“Parodiando a Ray Bradbury”.
En la banca de la vida, sentado mirando el cielo que empezaba a oscurecer, bajo la tarde de Tamalameque, se encontraba Anastasio Ávila debajo de la ceiba del parque Lorenzo Martin; meditabundo el anciano dueño de 90 años de edad y de muchos kilos de piel arrugada, con su cabeza atiborrada de canas encrespadas, con ganas de pasar a mejor vida, sin el más mínimo indicio de que eso podía suceder, vio a su nieto en la otra banca riéndose de sí mismo mientras sus manos manipulaban con destreza el aparato electrónico que para los conocimientos del anciano solo sirve para llamar.
El anciano observa a su nieto debajo del maíz tostao. Se pregunta de qué se ríe, por qué se aísla en sí mismo, por qué no juega con los otros niños. Reflexiones e interrogantes que lo trasladan indeclinablemente a su infancia, a ese mismo parque de hace más de 8 décadas, ese espacio lleno de excremento de vaca, ese olor a boñiga fresca que en vez de crear repulsión hacia parte del medio y era propio de los hombres que trabajaban, significaba adultez, hombría; por otra parte, en vez de ser residuo fecal era fuente de vida.
En los acacios dos caballos amarrados disfrutaban del pasto verde de abril con dos vacas vagabundas que deambulaban por el lugar; el nieto a su vez miraba al anciano de la banca contigua y en su pequeña cabeza de cabellos apretados se preguntaba por la vista ida del abuelo, sus verrugas pronunciadas como uvas pasas enormes. A su alrededor el parque lleno de baldosas y jardineras, los carros de los vecinos sobre el pavimento de la calle. Para el abuelo en su viaje de recuerdos solo había pasto y calles destapadas, semipobladas de yerba panza de burro, alrededor del parque una aldea campesina de 1000 habitantes, llena de casas de bahareque y escasas viviendas enormes de material con cenefas de un metro de altura y techos de Zinc.
Para el niño el tiempo pasaba rápido mientras jugaba en su teléfono de última generación, online interactuaba por medio de juegos con amigos de otros países que jamás había visto físicamente en su vida; el abuelo en su remolino de anécdotas navegaba por el caño colorao en una canoa llena de niños de su edad, disfrutaba tirado en medio de los altamisales jugando al escondido, luego de acceder unas damas grises y de un buen baño en el caño, con su honda de cuerdas cazaba palomas rabiblanco, para finalizar en un buen picadito de fútbol en una cancha construida sobre un potrero, cuyas porterías eran maderos de robles y vara santa.

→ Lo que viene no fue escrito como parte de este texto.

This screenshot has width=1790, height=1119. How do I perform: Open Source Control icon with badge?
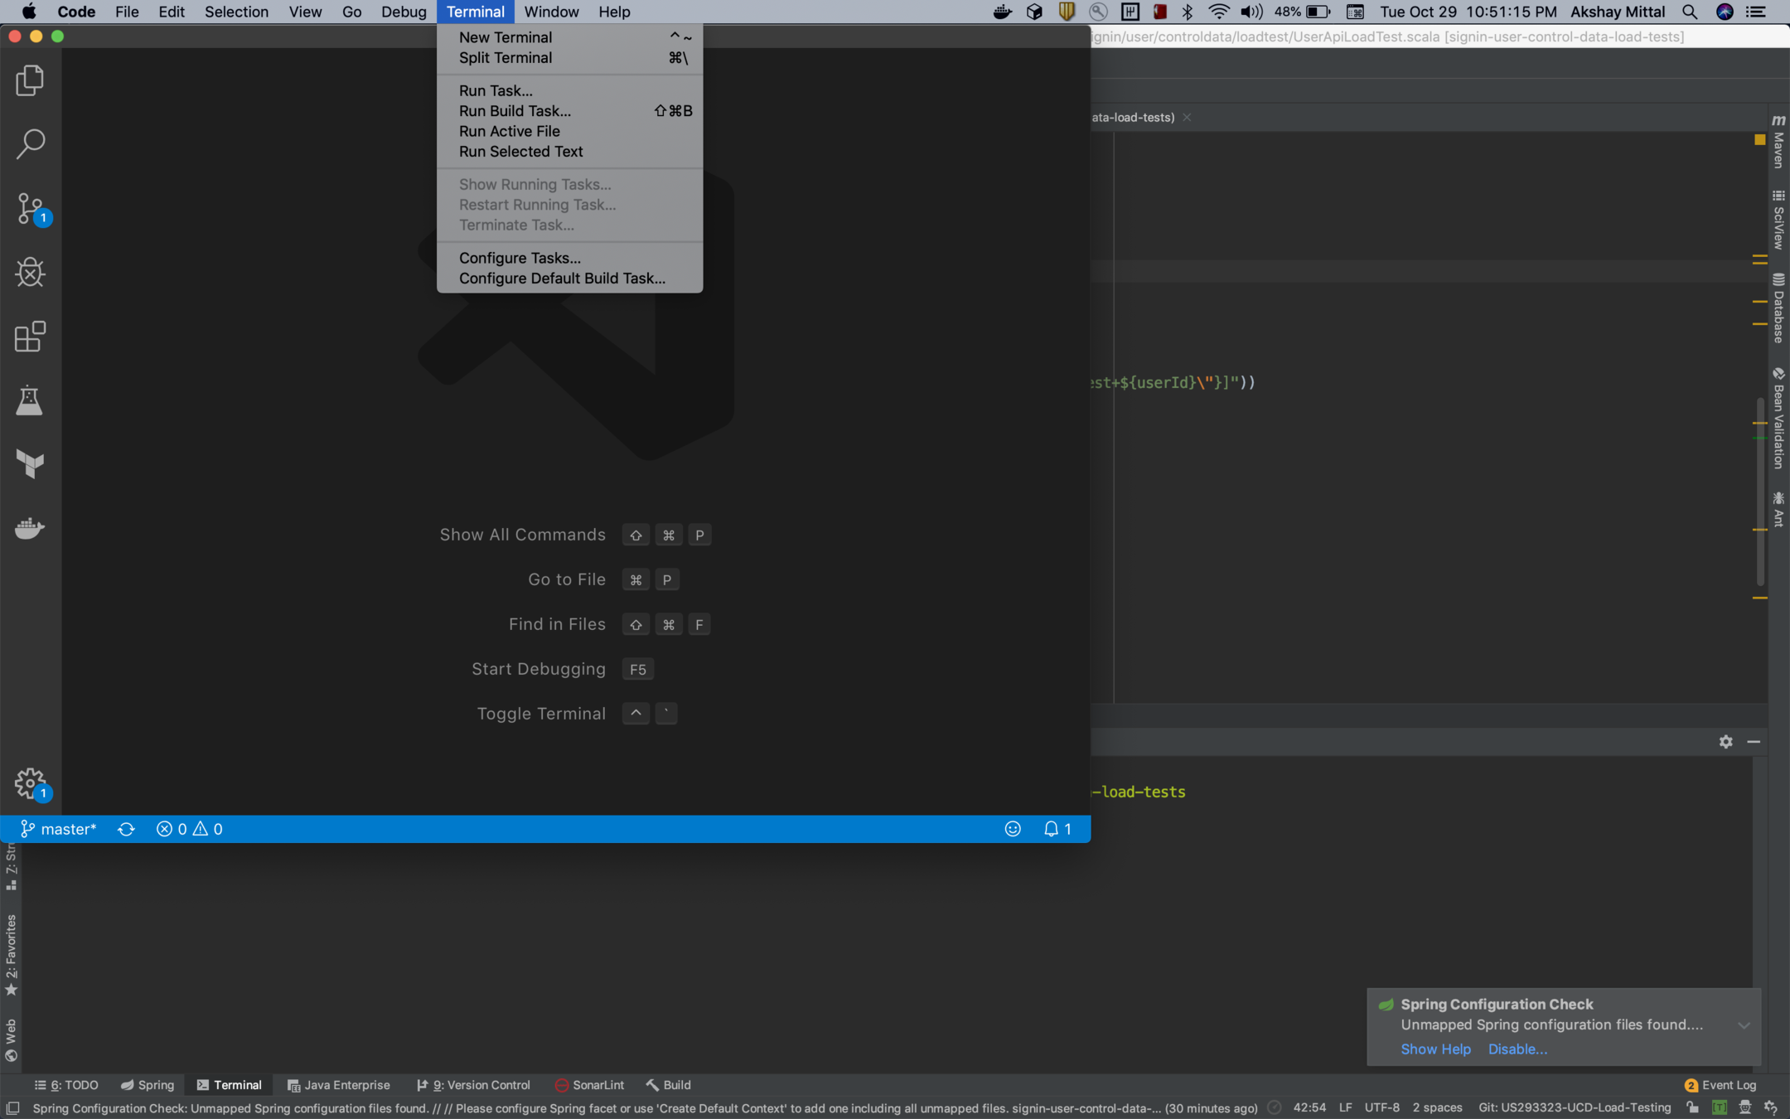(x=30, y=209)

Caída la noche abuelo y nieto marchan a casa acosados por el mosquito, el niño se sienta al frente del televisor de 56 pulgadas en su cuarto privado, con el control en la mano, con toda una gama de canales a su disposición, sin censuras ni vigilancia; el abuelo en su habitación recuerda las noches de sus años, sin luz eléctrica, bajo una noche de luna llena, el repique de las tamboras en la esquina de los Carmonas y en la cuadra de la Iglesia, una nube de muchachos rodeando al Viejo Sixto Cadena, quien contaba cuentos interminables de la Llorona y la luz corredora, luego de 10 de la noche el grito sostenido de la vieja Etelvina su madre, quien lo llamaba a acostarse, el aposento mayor de la casa, donde dormía con todos sus hermanos y primos, para entonces no existía la palabra hacinamiento, se orinaba en bacinilla y se dormía en catre, no existían abanicos, el calor era menguado con baños de menticol.
El nieto se levanta tarde, le llevan el desayuno a la cama, mientras él juega con la tablet. El viejo lo observa y vienen a su cabeza aquellos amaneceres, llenos de cantos de gallos, donde a las 5 de la mañana había que levantarse, saltar agua del pozo y bañarse para ir a vender el bollo limpio y buscar la olla de leche en la finca de los Vega. El anciano miraba sus pies deshollejado y los comparaba con la ternura de los de su nieto, protegidos por unos tenis acolchonados, nada que ver con su planta de pie resistente a las piedras y a la arena caliente.
A la hora del almuerzo mientras toman la sopa de crema recuerda aquel fogón de leña y en él la olla llena de sopa de gallina criada en el patio; al instante una llamada, su hija le dice que es su hijo, el que está en Italia y le pone en frente la tablet del nieto. En ese aparato ocioso puede observar en vivo y en directo a su hijo que vive del otro lado del océano atlántico, a miles de kilómetros de Tamalameque. Entonces, da gracias a Dios por estos tiempos modernos, puesto que en sus tiempos un carta tardaría meses en llegar y jamás podría escuchar y menos ver a su hijo mientras tomaba sus alimentos.